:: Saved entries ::
[BEGIN]
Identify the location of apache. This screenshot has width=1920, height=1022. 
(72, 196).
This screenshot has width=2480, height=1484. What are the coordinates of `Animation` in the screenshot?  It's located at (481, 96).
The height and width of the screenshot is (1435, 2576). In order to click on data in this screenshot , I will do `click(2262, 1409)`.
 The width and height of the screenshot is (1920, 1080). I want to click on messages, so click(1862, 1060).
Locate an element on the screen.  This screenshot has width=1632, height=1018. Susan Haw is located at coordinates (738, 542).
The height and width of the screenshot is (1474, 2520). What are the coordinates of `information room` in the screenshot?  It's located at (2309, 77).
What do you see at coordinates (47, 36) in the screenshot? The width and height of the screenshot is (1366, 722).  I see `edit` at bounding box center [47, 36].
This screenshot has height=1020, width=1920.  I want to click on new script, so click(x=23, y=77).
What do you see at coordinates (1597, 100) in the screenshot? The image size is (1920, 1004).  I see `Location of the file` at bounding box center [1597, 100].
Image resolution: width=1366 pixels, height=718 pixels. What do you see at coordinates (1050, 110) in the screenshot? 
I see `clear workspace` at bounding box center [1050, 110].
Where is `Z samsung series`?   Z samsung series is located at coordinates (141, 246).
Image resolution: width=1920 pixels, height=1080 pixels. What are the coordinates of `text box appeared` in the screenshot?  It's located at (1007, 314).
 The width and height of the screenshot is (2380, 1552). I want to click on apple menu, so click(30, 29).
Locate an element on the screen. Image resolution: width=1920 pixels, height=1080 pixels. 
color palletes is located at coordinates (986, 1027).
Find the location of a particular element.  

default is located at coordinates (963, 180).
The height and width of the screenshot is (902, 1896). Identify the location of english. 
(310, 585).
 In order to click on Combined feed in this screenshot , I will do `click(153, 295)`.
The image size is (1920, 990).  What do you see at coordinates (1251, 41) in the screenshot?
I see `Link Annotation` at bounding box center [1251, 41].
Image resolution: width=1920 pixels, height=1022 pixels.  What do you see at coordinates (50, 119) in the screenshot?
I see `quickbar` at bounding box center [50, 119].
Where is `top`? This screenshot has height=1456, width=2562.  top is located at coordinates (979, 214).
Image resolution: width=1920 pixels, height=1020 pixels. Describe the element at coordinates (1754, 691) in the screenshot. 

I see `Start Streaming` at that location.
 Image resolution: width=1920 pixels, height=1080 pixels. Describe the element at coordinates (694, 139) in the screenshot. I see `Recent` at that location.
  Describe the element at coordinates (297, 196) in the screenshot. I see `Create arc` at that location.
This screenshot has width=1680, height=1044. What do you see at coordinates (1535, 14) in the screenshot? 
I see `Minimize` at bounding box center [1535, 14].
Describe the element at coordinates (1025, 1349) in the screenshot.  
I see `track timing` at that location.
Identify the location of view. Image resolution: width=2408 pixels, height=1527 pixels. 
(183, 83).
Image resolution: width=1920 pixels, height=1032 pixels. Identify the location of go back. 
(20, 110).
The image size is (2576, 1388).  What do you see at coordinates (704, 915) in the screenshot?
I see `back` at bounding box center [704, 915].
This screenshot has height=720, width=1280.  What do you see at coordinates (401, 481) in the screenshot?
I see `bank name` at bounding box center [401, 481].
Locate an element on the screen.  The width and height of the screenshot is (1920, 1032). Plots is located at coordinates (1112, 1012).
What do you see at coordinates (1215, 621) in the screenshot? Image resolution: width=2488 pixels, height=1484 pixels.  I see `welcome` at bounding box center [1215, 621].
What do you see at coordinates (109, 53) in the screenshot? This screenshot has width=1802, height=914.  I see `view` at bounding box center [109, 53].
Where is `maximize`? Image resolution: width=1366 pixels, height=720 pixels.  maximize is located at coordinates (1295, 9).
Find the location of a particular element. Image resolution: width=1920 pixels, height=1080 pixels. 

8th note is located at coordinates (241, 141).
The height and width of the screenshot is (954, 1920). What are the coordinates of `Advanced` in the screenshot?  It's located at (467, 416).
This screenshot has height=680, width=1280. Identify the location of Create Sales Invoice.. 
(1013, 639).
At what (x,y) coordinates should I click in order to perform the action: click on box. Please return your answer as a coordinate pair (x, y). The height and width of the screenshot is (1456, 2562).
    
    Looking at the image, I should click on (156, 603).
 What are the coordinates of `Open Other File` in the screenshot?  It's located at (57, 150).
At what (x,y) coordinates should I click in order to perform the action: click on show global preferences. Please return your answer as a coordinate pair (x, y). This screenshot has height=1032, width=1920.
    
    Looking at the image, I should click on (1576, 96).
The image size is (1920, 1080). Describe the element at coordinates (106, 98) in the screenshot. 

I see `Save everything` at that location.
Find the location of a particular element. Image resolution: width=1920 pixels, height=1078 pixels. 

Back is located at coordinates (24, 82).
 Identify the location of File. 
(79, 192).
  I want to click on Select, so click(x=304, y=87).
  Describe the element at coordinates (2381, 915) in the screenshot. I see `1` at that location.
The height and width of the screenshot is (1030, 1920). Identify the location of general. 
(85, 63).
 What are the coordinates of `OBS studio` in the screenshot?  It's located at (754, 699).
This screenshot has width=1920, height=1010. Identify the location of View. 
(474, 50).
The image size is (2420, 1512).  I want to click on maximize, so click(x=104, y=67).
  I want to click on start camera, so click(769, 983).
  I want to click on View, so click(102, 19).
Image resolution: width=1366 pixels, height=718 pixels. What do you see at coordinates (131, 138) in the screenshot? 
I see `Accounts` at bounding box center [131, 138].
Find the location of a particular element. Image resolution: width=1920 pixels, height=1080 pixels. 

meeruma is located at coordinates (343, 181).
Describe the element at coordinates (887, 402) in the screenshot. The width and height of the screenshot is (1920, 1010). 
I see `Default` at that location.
[END]
:: The problem ::
Rewrite all the rows above, replacing "Locate an element on the screen" with "Point out an element on the screen" and keeping everything else the same.

:: Task output ::
Identify the location of apache. This screenshot has width=1920, height=1022. 
(72, 196).
This screenshot has width=2480, height=1484. What are the coordinates of `Animation` in the screenshot?  It's located at (481, 96).
The height and width of the screenshot is (1435, 2576). In order to click on data in this screenshot , I will do `click(2262, 1409)`.
 The width and height of the screenshot is (1920, 1080). I want to click on messages, so click(1862, 1060).
Point out an element on the screen.  This screenshot has width=1632, height=1018. Susan Haw is located at coordinates (738, 542).
The height and width of the screenshot is (1474, 2520). What are the coordinates of `information room` in the screenshot?  It's located at (2309, 77).
What do you see at coordinates (47, 36) in the screenshot? The width and height of the screenshot is (1366, 722).  I see `edit` at bounding box center [47, 36].
This screenshot has height=1020, width=1920.  I want to click on new script, so click(x=23, y=77).
What do you see at coordinates (1597, 100) in the screenshot? The image size is (1920, 1004).  I see `Location of the file` at bounding box center [1597, 100].
Image resolution: width=1366 pixels, height=718 pixels. What do you see at coordinates (1050, 110) in the screenshot? 
I see `clear workspace` at bounding box center [1050, 110].
Where is `Z samsung series`?   Z samsung series is located at coordinates (141, 246).
Image resolution: width=1920 pixels, height=1080 pixels. What are the coordinates of `text box appeared` in the screenshot?  It's located at (1007, 314).
 The width and height of the screenshot is (2380, 1552). I want to click on apple menu, so click(30, 29).
Point out an element on the screen. Image resolution: width=1920 pixels, height=1080 pixels. 
color palletes is located at coordinates (986, 1027).
Find the location of a particular element.  

default is located at coordinates (963, 180).
The height and width of the screenshot is (902, 1896). Identify the location of english. 
(310, 585).
 In order to click on Combined feed in this screenshot , I will do `click(153, 295)`.
The image size is (1920, 990).  What do you see at coordinates (1251, 41) in the screenshot?
I see `Link Annotation` at bounding box center [1251, 41].
Image resolution: width=1920 pixels, height=1022 pixels.  What do you see at coordinates (50, 119) in the screenshot?
I see `quickbar` at bounding box center [50, 119].
Where is `top`? This screenshot has height=1456, width=2562.  top is located at coordinates (979, 214).
Image resolution: width=1920 pixels, height=1020 pixels. Describe the element at coordinates (1754, 691) in the screenshot. 

I see `Start Streaming` at that location.
 Image resolution: width=1920 pixels, height=1080 pixels. Describe the element at coordinates (694, 139) in the screenshot. I see `Recent` at that location.
  Describe the element at coordinates (297, 196) in the screenshot. I see `Create arc` at that location.
This screenshot has width=1680, height=1044. What do you see at coordinates (1535, 14) in the screenshot? 
I see `Minimize` at bounding box center [1535, 14].
Describe the element at coordinates (1025, 1349) in the screenshot.  
I see `track timing` at that location.
Identify the location of view. Image resolution: width=2408 pixels, height=1527 pixels. 
(183, 83).
Image resolution: width=1920 pixels, height=1032 pixels. Identify the location of go back. 
(20, 110).
The image size is (2576, 1388).  What do you see at coordinates (704, 915) in the screenshot?
I see `back` at bounding box center [704, 915].
This screenshot has height=720, width=1280.  What do you see at coordinates (401, 481) in the screenshot?
I see `bank name` at bounding box center [401, 481].
Point out an element on the screen.  The width and height of the screenshot is (1920, 1032). Plots is located at coordinates (1112, 1012).
What do you see at coordinates (1215, 621) in the screenshot? Image resolution: width=2488 pixels, height=1484 pixels.  I see `welcome` at bounding box center [1215, 621].
What do you see at coordinates (109, 53) in the screenshot? This screenshot has width=1802, height=914.  I see `view` at bounding box center [109, 53].
Where is `maximize`? Image resolution: width=1366 pixels, height=720 pixels.  maximize is located at coordinates (1295, 9).
Find the location of a particular element. Image resolution: width=1920 pixels, height=1080 pixels. 

8th note is located at coordinates (241, 141).
The height and width of the screenshot is (954, 1920). What are the coordinates of `Advanced` in the screenshot?  It's located at (467, 416).
This screenshot has height=680, width=1280. Identify the location of Create Sales Invoice.. 
(1013, 639).
At what (x,y) coordinates should I click in order to perform the action: click on box. Please return your answer as a coordinate pair (x, y). The height and width of the screenshot is (1456, 2562).
    
    Looking at the image, I should click on (156, 603).
 What are the coordinates of `Open Other File` in the screenshot?  It's located at (57, 150).
At what (x,y) coordinates should I click in order to perform the action: click on show global preferences. Please return your answer as a coordinate pair (x, y). This screenshot has height=1032, width=1920.
    
    Looking at the image, I should click on (1576, 96).
The image size is (1920, 1080). Describe the element at coordinates (106, 98) in the screenshot. 

I see `Save everything` at that location.
Find the location of a particular element. Image resolution: width=1920 pixels, height=1078 pixels. 

Back is located at coordinates (24, 82).
 Identify the location of File. 
(79, 192).
  I want to click on Select, so click(x=304, y=87).
  Describe the element at coordinates (2381, 915) in the screenshot. I see `1` at that location.
The height and width of the screenshot is (1030, 1920). Identify the location of general. 
(85, 63).
 What are the coordinates of `OBS studio` in the screenshot?  It's located at (754, 699).
This screenshot has width=1920, height=1010. Identify the location of View. 
(474, 50).
The image size is (2420, 1512).  I want to click on maximize, so click(x=104, y=67).
  I want to click on start camera, so click(769, 983).
  I want to click on View, so click(102, 19).
Image resolution: width=1366 pixels, height=718 pixels. What do you see at coordinates (131, 138) in the screenshot? 
I see `Accounts` at bounding box center [131, 138].
Find the location of a particular element. Image resolution: width=1920 pixels, height=1080 pixels. 

meeruma is located at coordinates (343, 181).
Describe the element at coordinates (887, 402) in the screenshot. The width and height of the screenshot is (1920, 1010). 
I see `Default` at that location.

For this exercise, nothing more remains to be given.